▸ **WORK INSTRUCTION**
Reproduce, please, only the lines from the first line below to the line containing "Task: Open the About...(A) menu", inclusive.
◇ ◇ ◇ ◇
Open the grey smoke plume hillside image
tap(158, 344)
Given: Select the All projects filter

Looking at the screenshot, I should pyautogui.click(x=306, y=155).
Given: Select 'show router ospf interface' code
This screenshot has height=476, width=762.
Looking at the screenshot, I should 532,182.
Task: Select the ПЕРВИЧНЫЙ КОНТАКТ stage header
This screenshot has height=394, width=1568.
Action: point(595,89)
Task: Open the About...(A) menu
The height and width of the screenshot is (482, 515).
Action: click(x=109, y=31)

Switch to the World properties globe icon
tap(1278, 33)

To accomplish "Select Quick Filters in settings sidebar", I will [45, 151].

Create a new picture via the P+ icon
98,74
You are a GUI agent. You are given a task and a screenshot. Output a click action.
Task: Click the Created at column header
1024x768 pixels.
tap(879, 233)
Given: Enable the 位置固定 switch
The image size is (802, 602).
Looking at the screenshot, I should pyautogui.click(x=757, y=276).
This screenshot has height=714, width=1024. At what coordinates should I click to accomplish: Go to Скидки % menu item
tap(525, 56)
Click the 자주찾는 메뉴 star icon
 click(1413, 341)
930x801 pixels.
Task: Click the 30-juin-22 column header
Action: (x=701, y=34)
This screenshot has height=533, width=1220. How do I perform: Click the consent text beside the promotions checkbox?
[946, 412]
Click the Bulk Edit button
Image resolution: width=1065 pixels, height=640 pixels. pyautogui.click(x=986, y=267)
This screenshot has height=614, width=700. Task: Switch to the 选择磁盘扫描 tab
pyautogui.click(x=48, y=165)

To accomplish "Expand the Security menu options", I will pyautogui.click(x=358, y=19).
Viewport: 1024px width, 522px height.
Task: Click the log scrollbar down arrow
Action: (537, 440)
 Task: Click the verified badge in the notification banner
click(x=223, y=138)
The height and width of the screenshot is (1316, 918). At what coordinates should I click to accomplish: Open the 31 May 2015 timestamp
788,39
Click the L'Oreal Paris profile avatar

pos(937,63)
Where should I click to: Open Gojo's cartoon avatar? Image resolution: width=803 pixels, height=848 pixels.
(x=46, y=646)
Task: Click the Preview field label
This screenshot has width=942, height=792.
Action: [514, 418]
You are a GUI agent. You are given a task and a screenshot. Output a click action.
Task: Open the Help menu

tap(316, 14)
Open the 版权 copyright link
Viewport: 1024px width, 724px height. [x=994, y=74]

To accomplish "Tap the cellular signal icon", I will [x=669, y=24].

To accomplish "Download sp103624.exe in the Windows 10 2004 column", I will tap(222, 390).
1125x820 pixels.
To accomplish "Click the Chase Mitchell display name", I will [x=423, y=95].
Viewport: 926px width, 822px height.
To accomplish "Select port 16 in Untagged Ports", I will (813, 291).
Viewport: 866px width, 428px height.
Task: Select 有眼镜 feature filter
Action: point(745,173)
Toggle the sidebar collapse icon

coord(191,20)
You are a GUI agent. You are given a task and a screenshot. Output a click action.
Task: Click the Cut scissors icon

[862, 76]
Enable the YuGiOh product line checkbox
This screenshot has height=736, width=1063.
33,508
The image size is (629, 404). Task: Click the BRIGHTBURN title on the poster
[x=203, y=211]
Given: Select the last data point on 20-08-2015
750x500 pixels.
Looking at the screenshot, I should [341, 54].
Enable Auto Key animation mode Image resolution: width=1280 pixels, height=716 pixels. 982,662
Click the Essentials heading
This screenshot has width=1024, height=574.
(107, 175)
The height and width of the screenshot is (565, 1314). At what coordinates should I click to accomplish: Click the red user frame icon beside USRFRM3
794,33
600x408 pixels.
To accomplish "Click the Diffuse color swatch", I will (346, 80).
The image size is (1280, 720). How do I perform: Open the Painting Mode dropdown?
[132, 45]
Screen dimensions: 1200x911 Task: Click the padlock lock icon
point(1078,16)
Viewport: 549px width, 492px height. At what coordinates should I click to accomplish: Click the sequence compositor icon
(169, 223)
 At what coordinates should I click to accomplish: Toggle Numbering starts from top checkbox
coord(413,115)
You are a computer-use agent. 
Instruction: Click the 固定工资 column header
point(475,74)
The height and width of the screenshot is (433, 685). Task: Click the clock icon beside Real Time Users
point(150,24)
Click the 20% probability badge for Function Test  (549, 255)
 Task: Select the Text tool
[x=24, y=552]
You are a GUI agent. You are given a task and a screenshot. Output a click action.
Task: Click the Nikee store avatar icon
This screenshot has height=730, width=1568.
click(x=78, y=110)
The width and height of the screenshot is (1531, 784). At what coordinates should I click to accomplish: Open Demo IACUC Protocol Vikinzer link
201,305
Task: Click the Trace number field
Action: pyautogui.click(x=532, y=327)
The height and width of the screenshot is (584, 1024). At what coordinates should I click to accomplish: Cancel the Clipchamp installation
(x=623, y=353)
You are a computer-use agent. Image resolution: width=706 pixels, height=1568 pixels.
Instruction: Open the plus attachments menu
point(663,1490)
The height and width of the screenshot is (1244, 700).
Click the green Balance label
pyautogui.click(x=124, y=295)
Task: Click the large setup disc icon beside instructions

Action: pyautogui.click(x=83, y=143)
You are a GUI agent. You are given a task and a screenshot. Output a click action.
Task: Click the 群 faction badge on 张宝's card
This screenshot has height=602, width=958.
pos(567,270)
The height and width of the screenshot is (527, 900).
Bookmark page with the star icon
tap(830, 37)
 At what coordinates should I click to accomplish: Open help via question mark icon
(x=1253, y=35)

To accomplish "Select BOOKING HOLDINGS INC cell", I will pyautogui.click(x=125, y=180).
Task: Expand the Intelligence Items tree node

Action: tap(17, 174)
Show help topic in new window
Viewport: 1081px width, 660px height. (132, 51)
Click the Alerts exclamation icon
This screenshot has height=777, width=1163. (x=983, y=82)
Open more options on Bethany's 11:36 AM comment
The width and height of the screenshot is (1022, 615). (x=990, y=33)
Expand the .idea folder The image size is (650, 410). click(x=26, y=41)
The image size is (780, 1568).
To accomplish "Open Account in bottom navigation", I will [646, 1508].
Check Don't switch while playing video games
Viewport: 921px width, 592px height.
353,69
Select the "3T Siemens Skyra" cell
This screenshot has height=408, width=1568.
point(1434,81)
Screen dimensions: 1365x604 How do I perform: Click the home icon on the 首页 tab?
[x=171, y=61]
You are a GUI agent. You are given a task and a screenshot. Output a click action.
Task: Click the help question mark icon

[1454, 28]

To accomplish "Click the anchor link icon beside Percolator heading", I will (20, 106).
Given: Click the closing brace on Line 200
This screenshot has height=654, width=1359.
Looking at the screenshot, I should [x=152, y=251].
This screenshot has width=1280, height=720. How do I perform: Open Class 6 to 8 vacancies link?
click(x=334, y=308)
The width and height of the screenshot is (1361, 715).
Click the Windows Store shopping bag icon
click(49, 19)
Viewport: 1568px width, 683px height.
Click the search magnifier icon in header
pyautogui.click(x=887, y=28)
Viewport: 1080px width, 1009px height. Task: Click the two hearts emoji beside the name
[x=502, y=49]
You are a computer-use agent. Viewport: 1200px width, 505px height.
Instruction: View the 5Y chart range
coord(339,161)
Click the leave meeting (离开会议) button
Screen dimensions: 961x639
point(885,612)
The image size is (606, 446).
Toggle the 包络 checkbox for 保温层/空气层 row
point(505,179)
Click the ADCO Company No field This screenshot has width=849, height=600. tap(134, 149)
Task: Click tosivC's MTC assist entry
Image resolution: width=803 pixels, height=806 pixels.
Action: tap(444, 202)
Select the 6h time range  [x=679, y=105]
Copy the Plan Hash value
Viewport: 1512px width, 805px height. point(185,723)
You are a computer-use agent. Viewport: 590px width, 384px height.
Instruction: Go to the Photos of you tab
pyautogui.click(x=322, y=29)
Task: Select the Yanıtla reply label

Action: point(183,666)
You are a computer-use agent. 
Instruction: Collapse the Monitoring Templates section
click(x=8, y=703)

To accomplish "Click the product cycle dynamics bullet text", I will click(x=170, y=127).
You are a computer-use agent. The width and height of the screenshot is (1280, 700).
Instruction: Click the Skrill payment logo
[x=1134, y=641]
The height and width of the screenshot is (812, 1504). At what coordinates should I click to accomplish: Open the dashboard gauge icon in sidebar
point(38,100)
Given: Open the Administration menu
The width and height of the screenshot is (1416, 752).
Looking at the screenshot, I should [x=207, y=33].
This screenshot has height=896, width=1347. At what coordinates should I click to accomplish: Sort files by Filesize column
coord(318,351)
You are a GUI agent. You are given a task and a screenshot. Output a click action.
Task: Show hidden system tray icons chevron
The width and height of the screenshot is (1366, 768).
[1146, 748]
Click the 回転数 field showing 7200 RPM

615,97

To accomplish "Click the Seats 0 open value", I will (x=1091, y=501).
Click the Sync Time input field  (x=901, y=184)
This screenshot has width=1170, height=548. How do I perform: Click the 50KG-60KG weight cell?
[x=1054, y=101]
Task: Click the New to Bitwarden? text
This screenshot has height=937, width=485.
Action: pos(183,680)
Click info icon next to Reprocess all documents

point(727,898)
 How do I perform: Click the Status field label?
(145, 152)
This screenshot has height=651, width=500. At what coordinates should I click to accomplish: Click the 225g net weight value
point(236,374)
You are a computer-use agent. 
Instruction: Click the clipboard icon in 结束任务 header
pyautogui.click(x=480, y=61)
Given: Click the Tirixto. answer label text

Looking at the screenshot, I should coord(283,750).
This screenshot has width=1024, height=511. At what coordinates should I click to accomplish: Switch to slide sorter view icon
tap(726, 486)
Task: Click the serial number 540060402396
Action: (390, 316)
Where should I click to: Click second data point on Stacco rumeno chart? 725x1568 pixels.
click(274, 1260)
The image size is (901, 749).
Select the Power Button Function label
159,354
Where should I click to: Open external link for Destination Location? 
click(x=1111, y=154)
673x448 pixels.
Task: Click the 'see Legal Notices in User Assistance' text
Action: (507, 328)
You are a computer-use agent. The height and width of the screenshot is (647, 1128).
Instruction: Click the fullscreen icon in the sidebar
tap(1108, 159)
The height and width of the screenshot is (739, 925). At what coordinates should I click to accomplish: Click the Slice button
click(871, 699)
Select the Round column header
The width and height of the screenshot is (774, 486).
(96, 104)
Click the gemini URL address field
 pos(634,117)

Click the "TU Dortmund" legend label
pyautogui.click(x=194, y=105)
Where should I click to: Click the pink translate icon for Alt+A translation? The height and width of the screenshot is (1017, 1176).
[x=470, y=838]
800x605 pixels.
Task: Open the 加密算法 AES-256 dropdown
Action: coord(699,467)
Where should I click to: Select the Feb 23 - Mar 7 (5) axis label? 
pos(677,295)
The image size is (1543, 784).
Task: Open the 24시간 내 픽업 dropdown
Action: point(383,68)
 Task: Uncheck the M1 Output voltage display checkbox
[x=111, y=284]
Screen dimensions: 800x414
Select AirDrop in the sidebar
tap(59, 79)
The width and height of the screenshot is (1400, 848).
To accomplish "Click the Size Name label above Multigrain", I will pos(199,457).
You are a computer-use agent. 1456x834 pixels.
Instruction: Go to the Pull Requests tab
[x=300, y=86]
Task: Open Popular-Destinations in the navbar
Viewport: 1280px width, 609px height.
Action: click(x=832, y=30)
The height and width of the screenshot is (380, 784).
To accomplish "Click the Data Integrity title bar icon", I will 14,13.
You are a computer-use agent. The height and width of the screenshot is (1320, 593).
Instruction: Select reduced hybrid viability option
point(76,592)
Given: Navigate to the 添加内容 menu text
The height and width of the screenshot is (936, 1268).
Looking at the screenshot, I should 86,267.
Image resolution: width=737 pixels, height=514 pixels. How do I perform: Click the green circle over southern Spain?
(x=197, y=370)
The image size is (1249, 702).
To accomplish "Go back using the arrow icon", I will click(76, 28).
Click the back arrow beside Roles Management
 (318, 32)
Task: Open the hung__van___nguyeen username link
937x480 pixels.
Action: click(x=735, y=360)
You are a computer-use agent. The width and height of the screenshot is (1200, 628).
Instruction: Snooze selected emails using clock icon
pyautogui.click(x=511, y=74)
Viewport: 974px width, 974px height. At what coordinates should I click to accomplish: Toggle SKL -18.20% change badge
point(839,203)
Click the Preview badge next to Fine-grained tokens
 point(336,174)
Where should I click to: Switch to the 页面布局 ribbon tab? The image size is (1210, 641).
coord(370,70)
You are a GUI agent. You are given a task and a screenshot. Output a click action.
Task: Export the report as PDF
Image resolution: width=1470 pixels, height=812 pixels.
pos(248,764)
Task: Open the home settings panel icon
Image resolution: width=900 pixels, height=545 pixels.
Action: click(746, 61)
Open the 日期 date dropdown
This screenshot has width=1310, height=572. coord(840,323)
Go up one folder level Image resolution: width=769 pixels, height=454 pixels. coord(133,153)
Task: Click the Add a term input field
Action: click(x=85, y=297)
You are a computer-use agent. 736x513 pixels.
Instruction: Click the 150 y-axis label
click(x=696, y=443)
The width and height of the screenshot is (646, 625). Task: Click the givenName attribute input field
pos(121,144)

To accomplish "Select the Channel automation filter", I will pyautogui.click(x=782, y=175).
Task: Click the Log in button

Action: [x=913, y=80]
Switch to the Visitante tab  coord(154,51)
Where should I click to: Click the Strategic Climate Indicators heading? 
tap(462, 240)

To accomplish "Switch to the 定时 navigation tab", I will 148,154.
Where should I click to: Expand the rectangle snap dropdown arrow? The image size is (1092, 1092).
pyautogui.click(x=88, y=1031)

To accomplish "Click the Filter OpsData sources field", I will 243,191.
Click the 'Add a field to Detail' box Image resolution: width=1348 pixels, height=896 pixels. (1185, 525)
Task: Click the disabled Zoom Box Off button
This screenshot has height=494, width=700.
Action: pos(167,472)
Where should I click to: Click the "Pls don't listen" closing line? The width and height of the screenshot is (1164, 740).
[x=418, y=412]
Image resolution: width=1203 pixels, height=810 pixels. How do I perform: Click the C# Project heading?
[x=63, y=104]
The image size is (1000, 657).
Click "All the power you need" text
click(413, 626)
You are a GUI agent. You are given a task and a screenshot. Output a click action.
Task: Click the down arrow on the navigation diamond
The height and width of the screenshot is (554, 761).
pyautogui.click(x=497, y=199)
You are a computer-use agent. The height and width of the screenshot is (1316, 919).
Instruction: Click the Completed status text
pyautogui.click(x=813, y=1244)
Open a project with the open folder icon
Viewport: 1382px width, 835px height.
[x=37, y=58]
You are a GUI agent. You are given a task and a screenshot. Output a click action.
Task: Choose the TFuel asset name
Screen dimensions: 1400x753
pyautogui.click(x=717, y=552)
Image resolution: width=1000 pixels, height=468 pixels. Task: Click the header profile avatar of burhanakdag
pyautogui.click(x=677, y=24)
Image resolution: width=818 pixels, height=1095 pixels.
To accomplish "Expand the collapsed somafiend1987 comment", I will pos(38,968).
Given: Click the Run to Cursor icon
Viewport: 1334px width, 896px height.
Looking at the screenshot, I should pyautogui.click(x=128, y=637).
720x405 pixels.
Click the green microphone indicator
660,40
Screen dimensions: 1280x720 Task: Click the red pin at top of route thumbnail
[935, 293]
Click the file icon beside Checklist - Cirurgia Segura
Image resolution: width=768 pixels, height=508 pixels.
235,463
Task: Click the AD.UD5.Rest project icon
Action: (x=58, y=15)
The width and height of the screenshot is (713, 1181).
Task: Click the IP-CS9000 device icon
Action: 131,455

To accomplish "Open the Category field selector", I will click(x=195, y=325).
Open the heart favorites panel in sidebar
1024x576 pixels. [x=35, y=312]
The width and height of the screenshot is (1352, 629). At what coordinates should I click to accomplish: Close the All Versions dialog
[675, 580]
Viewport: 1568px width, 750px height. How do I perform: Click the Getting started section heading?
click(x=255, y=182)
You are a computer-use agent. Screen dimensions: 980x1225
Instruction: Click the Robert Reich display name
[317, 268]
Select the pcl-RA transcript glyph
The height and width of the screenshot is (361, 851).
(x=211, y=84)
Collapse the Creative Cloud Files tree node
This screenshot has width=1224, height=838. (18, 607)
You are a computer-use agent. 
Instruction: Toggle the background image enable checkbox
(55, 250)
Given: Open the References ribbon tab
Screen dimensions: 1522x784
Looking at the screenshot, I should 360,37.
◇ ◇ ◇ ◇
▸ **SOLVED PROBLEM**
Open the grey smoke plume hillside image
tap(158, 344)
Given: Select the All projects filter

Looking at the screenshot, I should pyautogui.click(x=306, y=155).
Given: Select 'show router ospf interface' code
This screenshot has height=476, width=762.
Looking at the screenshot, I should 532,182.
Task: Select the ПЕРВИЧНЫЙ КОНТАКТ stage header
This screenshot has height=394, width=1568.
Action: point(595,89)
Task: Open the About...(A) menu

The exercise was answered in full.